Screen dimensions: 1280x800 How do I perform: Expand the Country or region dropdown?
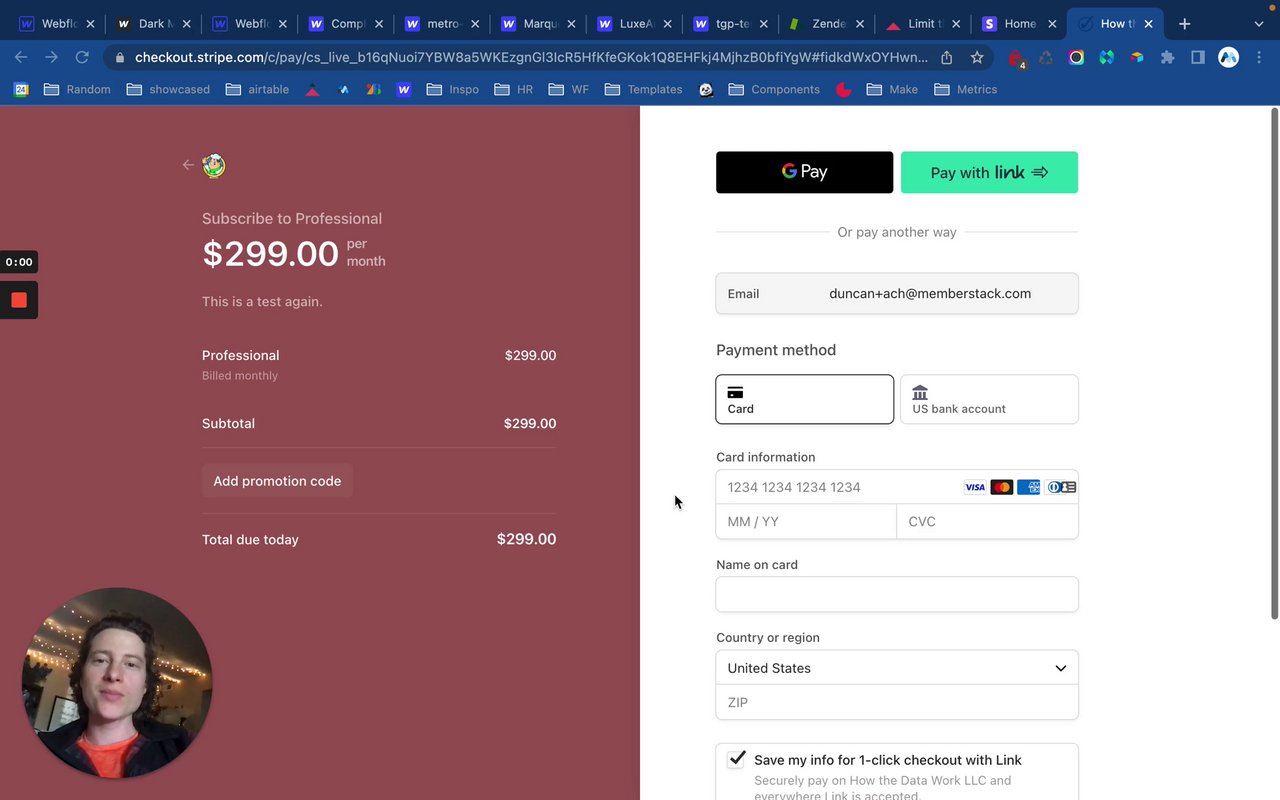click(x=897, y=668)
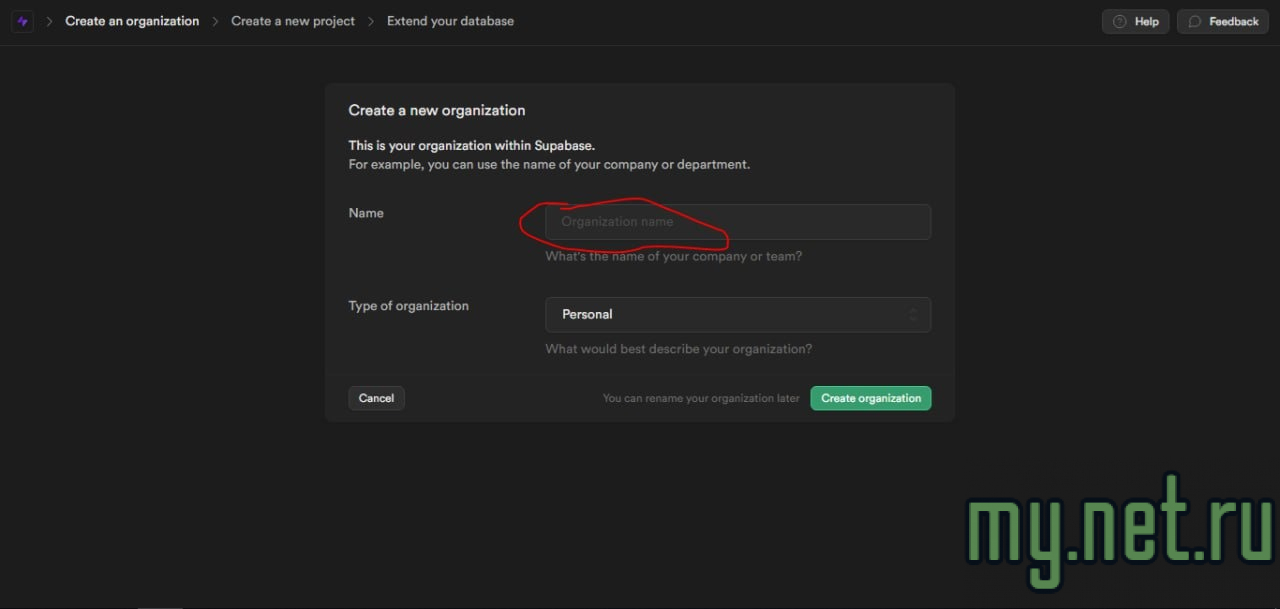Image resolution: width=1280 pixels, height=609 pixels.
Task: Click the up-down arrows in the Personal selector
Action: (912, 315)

------------------------

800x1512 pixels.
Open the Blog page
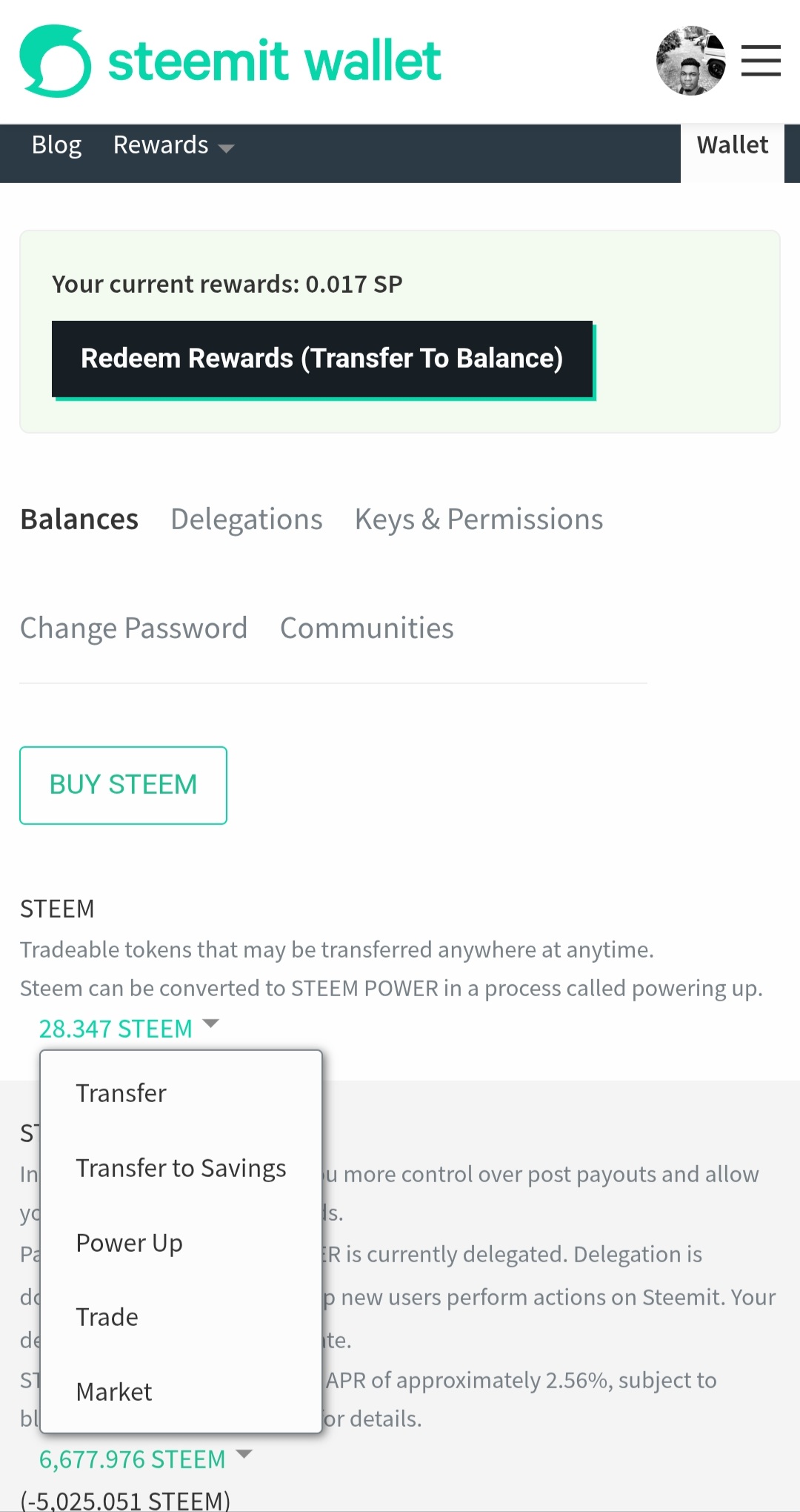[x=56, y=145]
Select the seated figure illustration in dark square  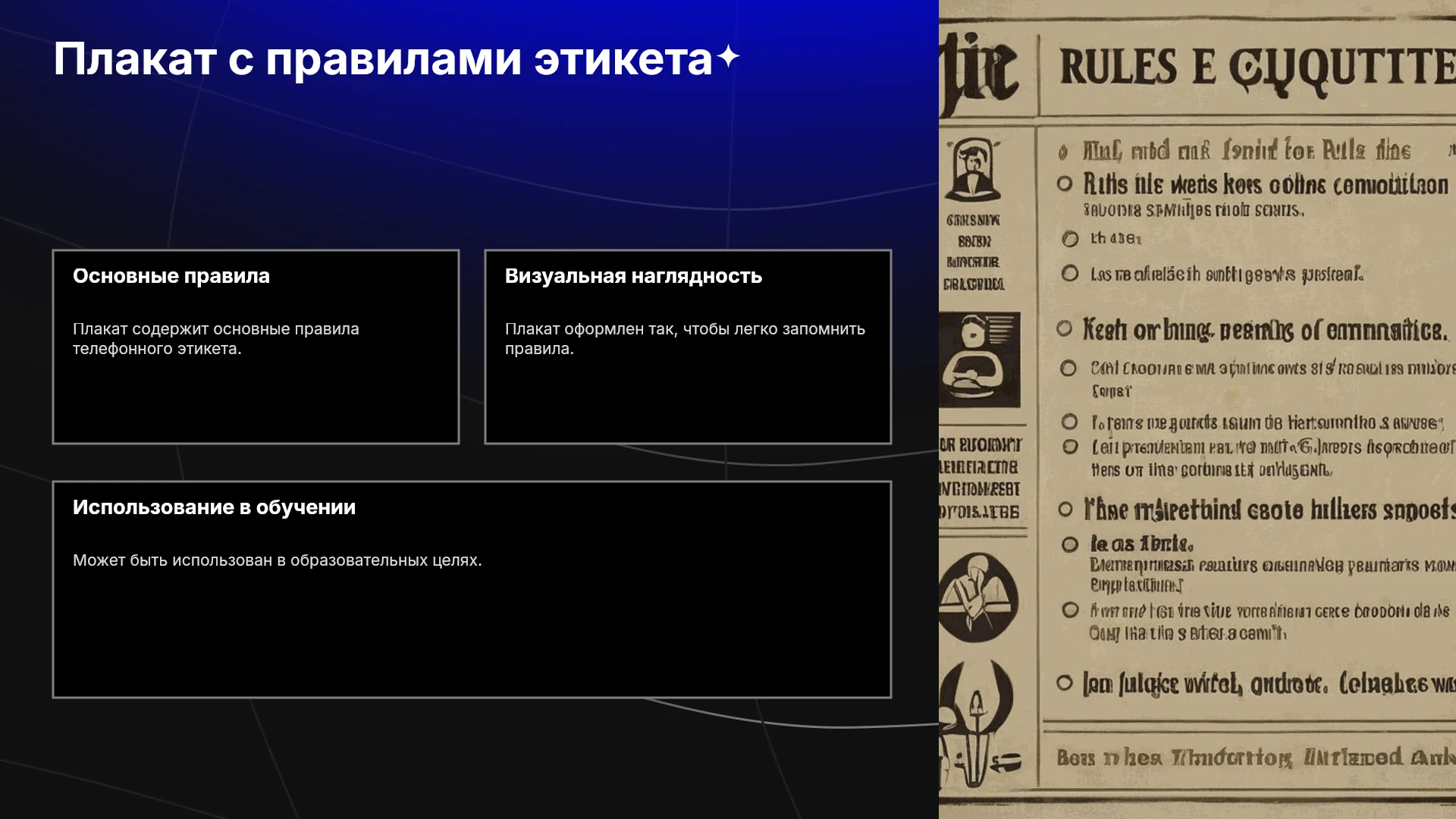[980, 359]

------------------------

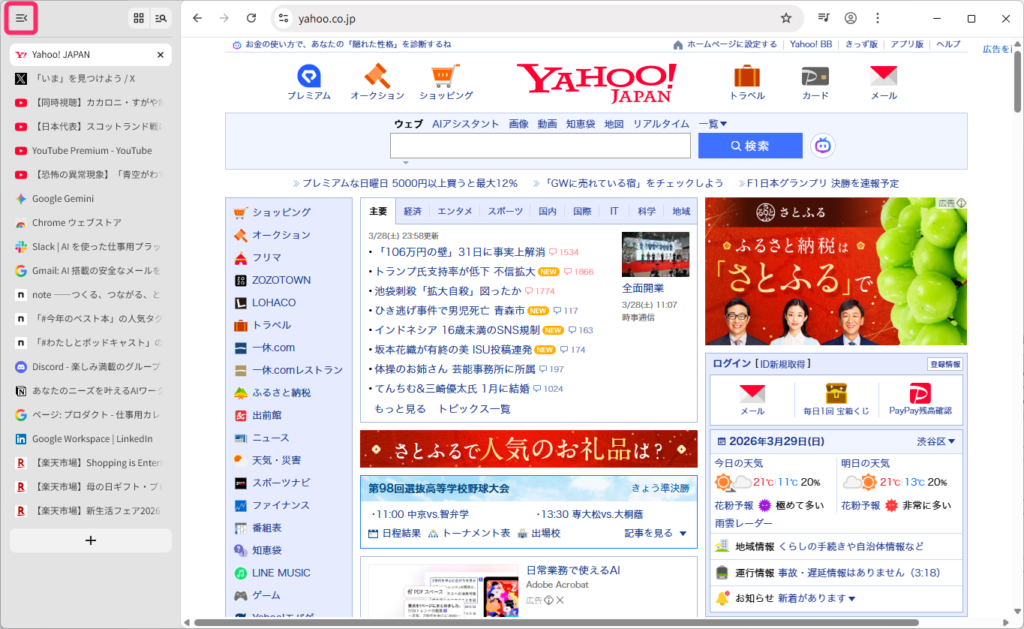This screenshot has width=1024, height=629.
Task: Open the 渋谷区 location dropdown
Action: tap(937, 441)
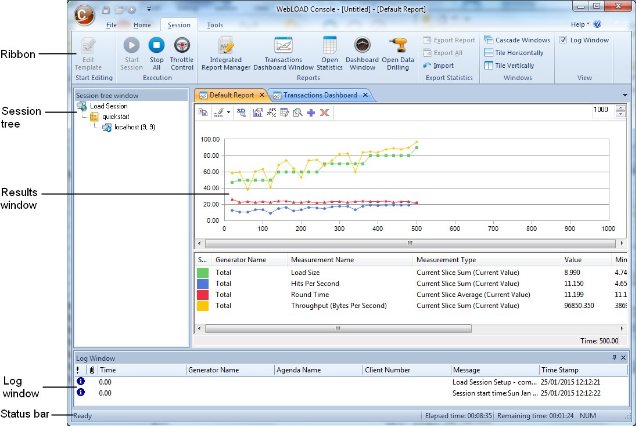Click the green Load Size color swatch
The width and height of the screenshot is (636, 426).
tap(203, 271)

------------------------

Repeat verbatim the lines from the one containing "This screenshot has width=1024, height=629." through the one containing "tap(203, 271)", inclusive, omitting the pictures from your answer.

This screenshot has width=1024, height=629.
Task: Open the 渋谷区 location dropdown
Action: tap(937, 441)
Click the green Load Size color swatch
The width and height of the screenshot is (636, 426).
tap(203, 271)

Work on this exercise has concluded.